Les lunettes de Marie.

Pour une consigne d'obsolettres.
Faire un texte sur une paire de lunettes aux pouvoirs étranges...

~~oo~~

Marie est une femme opulente. Larges hanches, seins gonflés de vie, postérieur cambré et rebondi, elle est ce qu'on appelle gentiment une ronde et moins gentiment une grosse.

Elle a horreur des miroirs, des devantures de magasins, des façades vitrées de ces immeubles de bureaux du centre ville, des cabines d'essayage, des cabines d'ascenseur où elle a toujours peur de faire dérailler l'engin par son poids, bref de tout ce qui peut d'une façon ou d'une autre reflêter son image.
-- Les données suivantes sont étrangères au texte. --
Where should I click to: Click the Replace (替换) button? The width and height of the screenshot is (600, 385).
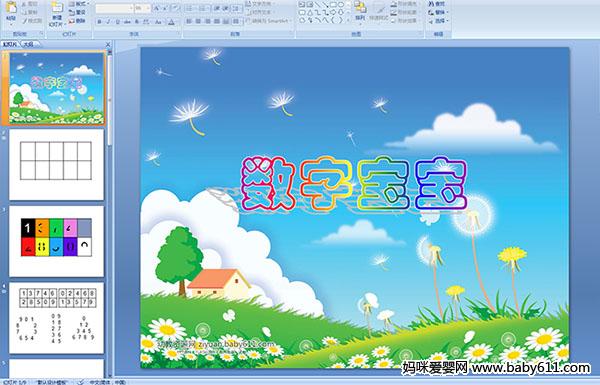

Elle se trouve énorme, moche, repoussante de graisse tremblotante, elle n'est qu'une masse de chair flasque et huileuse, elle se hait.

Elle déteste le mot régime. Il symbolise l'échec. Total. Elle les a tous essayés, les uns après les autres. Régime soupe magique aux sept légumes, censé brûler ses graisses ; régime ananas, depuis elle ne supporte plus ce fruit, même en peinture ; régime dissocié, associé, hypocalorique, hyperprotéiné, moins de ci, plus de ça... elle en a déglingué ses entrailles, son moral et sa libido. Elle a tant perdu de poids qu'elle se demande comment elle peut encore avoir besoin d 'en perdre.

Marie se déteste, se lacère en secret, se fait vomir et ingurgite juste après des tonnes de calories, pour se punir de vivre encore. Et d'avoir faim, toujours...

Elle rêve devant ces photos glacées, de taille de guèpe, de jambes élancées, de strings lascifs, de déhanchements subtils et langoureux, de course folle sans rien qui tressaute indéfiniment contre son gré. Elle rêve. Un jour, elle sera mince. Ou elle sera morte.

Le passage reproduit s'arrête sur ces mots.